Given problem
Please copy down, word for word, the lines of the material below, beginning at the line that has "Where should I click to: Select" and stopping after the line that has "[1212, 852]".

Material provided
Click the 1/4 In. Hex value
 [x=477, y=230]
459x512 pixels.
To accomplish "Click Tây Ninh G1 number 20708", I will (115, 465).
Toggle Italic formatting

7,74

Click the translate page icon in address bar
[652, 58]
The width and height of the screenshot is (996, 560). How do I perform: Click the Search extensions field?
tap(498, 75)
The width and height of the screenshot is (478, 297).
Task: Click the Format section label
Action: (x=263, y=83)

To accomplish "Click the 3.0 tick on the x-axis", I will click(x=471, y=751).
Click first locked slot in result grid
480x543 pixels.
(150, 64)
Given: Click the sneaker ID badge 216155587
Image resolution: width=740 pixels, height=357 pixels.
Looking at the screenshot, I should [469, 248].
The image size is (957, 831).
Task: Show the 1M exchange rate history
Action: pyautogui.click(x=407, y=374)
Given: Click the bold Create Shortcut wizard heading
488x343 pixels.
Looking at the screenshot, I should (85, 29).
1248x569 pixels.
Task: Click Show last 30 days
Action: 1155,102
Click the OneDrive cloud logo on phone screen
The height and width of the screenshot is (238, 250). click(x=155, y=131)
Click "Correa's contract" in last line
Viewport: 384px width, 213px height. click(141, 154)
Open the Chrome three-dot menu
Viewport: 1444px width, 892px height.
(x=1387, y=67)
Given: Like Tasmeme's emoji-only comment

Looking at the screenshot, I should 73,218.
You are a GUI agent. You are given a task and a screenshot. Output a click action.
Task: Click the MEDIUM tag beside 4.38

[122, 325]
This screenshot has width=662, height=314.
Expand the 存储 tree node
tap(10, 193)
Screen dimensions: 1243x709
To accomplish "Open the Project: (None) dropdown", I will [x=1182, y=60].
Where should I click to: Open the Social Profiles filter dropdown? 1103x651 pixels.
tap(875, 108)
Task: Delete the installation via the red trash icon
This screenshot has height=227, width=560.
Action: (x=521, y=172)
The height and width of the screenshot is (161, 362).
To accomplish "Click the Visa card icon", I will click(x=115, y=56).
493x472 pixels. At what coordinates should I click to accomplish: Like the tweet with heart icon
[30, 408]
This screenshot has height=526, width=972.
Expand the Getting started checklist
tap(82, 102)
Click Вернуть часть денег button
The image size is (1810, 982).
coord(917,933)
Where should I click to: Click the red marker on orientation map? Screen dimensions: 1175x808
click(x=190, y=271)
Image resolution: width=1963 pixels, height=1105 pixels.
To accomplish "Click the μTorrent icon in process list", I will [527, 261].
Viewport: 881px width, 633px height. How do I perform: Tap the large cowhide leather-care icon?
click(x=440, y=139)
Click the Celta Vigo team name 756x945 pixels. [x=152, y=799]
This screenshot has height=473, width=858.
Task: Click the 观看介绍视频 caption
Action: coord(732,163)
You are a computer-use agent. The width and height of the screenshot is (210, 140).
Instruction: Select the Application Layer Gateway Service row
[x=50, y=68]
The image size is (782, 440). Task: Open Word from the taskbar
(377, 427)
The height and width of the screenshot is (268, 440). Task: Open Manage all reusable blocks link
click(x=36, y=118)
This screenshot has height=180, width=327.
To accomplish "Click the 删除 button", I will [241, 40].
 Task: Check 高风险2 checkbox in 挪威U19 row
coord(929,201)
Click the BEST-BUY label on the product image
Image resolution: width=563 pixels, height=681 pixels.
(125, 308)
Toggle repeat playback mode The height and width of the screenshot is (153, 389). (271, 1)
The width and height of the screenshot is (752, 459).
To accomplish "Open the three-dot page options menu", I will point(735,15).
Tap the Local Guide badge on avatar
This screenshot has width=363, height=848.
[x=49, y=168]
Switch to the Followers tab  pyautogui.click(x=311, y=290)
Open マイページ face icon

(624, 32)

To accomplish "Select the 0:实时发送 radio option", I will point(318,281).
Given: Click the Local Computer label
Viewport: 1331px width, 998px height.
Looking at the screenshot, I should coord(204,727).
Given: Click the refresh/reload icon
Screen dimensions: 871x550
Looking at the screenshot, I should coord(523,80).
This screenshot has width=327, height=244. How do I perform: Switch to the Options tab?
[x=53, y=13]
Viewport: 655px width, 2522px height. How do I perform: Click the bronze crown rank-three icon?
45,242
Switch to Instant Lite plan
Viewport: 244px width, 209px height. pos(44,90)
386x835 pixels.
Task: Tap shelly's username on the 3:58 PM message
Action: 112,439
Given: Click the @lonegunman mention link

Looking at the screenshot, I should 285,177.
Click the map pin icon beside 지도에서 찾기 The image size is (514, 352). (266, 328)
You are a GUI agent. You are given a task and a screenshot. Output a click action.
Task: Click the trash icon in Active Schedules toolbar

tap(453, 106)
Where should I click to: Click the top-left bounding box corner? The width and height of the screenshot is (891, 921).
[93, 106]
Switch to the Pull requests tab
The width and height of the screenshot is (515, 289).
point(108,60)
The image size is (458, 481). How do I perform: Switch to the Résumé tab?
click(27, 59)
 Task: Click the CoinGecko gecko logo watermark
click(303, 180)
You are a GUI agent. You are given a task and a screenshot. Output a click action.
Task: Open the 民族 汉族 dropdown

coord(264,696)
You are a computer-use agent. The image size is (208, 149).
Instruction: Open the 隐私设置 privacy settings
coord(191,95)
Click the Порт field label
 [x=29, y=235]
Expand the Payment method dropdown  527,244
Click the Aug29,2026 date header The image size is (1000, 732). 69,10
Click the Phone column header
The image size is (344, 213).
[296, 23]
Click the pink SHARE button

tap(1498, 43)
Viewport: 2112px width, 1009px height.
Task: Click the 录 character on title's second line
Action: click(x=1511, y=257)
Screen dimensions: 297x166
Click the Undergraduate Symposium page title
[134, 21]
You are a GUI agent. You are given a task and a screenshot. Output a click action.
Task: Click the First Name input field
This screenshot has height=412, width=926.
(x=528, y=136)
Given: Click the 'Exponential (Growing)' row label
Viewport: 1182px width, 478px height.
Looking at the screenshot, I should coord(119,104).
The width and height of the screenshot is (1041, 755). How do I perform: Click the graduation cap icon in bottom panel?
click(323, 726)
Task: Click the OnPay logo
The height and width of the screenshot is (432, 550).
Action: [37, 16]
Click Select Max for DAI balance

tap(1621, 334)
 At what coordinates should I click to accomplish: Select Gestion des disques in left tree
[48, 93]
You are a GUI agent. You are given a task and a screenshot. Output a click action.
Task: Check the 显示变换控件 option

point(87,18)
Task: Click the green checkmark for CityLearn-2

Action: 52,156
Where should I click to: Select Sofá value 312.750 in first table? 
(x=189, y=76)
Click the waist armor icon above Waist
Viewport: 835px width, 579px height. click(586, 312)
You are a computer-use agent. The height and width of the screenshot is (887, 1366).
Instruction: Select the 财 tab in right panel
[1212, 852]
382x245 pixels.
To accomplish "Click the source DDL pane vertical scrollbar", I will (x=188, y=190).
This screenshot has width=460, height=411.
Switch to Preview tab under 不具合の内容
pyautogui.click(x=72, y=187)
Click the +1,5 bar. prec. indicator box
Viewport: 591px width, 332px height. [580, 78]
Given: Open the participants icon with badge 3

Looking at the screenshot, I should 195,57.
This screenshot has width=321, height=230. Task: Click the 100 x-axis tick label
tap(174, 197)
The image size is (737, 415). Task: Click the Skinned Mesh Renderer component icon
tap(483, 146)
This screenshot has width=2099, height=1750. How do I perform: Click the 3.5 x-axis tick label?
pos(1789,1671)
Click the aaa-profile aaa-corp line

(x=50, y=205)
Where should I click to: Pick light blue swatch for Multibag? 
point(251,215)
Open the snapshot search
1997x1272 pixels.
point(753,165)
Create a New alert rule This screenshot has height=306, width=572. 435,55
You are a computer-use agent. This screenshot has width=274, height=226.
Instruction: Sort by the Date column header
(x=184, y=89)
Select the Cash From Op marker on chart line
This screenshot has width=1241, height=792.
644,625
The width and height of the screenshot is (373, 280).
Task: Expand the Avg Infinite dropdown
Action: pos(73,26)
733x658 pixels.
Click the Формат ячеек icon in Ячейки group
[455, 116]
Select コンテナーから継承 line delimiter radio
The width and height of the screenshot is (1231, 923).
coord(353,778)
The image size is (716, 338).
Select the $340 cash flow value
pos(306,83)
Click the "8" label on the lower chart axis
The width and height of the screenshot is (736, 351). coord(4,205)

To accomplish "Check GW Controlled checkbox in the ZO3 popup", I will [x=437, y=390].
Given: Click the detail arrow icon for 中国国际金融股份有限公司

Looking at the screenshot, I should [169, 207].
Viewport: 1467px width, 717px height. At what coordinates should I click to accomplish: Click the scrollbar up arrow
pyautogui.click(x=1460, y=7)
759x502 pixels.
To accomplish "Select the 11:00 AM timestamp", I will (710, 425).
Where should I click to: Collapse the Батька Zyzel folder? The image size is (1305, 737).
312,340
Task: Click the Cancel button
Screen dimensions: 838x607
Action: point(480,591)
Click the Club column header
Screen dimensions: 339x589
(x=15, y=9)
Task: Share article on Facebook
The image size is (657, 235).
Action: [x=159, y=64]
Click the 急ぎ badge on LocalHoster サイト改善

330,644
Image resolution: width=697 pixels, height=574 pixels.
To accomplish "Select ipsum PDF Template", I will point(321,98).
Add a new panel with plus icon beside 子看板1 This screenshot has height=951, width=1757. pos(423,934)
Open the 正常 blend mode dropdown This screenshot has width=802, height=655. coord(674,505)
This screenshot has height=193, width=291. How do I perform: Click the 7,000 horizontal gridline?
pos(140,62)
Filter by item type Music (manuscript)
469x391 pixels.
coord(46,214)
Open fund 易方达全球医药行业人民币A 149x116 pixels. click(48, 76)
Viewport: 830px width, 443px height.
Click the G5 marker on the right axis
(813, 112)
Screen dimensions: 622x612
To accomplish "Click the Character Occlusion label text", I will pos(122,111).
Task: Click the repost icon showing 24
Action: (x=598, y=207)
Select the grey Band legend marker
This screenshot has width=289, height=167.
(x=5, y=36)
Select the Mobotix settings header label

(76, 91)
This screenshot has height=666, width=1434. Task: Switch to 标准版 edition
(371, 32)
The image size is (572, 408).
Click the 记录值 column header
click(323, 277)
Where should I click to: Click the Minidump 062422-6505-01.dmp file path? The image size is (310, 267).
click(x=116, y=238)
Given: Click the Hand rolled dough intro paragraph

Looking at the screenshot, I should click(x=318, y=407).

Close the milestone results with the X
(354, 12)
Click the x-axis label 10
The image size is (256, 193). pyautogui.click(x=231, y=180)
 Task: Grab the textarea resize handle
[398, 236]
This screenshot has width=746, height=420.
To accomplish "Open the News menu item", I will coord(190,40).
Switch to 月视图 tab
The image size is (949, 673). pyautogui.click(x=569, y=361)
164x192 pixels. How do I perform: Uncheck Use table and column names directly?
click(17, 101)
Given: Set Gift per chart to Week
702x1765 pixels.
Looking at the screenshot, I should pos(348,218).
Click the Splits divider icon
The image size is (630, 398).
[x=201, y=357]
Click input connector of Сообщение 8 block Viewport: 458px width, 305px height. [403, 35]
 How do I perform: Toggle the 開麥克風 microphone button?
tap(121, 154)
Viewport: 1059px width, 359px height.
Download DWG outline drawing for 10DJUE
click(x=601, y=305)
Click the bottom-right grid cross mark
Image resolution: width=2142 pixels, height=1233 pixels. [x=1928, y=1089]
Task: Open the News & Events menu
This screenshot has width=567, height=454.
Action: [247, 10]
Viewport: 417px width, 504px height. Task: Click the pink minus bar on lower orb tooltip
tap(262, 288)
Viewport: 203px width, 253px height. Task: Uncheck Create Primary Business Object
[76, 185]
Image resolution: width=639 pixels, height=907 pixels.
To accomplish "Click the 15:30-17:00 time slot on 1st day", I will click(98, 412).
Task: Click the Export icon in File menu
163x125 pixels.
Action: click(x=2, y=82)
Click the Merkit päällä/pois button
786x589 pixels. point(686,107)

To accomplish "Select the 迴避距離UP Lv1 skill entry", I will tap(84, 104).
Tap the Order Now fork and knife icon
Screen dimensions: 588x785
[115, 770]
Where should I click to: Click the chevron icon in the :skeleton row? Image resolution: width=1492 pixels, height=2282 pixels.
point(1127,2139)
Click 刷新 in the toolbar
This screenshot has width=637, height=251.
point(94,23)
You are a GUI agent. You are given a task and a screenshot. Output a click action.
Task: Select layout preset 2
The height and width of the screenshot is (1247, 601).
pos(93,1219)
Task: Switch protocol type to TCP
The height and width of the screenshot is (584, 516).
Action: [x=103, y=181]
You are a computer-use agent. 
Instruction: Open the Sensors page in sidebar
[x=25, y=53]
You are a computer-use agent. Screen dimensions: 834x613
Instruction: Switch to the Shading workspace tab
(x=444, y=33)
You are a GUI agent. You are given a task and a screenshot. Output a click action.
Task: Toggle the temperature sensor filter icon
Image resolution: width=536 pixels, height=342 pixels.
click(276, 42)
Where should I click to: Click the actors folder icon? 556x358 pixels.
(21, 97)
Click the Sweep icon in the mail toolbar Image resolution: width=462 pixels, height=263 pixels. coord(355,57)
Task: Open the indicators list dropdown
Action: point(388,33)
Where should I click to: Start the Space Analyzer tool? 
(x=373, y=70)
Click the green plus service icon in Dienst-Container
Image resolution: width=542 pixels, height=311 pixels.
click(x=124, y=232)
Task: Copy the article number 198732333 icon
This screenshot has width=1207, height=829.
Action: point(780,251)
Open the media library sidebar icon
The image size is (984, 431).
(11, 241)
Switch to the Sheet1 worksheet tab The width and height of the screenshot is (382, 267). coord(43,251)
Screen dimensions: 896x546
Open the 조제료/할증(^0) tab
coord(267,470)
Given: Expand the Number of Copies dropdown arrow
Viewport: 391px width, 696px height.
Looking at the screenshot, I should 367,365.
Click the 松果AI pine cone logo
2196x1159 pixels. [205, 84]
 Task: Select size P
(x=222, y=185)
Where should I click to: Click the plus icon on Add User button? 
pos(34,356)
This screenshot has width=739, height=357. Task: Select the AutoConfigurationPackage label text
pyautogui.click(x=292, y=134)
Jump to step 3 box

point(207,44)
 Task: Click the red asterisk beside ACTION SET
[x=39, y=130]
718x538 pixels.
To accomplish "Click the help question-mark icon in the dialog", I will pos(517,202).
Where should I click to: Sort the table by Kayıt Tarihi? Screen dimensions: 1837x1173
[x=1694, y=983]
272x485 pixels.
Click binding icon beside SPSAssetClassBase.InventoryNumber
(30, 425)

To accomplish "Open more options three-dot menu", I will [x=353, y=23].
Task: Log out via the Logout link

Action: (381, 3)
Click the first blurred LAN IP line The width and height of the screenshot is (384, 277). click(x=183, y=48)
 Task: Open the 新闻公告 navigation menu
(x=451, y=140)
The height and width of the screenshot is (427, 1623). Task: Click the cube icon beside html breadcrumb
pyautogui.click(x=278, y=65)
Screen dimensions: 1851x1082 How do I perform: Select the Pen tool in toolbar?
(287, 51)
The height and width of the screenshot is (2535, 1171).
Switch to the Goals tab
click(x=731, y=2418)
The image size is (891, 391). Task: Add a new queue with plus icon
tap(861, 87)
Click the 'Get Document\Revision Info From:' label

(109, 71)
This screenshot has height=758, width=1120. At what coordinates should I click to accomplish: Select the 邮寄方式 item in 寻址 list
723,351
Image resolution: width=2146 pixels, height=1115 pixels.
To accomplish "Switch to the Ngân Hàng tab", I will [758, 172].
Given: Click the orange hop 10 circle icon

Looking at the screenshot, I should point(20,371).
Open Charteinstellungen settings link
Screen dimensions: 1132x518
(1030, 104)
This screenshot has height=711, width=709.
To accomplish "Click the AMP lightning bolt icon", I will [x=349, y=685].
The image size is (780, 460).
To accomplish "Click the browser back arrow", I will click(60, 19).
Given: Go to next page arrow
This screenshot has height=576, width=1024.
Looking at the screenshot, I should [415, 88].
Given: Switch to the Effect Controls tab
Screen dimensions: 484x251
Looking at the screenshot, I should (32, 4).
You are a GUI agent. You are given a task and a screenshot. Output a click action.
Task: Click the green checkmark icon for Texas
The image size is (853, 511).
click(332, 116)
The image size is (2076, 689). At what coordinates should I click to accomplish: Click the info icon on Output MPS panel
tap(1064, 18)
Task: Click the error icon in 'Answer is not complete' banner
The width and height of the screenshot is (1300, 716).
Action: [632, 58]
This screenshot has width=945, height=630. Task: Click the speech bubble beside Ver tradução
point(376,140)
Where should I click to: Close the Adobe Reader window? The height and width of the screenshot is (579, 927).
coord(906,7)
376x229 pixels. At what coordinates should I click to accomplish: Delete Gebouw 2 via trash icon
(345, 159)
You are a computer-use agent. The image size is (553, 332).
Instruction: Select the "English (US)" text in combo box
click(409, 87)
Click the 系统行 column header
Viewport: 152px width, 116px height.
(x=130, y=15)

Worked answer
Where should I click to: Select Sofá value 312.750 in first table? 
(x=189, y=76)
Click the waist armor icon above Waist
Viewport: 835px width, 579px height. click(586, 312)
You are a computer-use agent. The height and width of the screenshot is (887, 1366).
Instruction: Select the 财 tab in right panel
[1212, 852]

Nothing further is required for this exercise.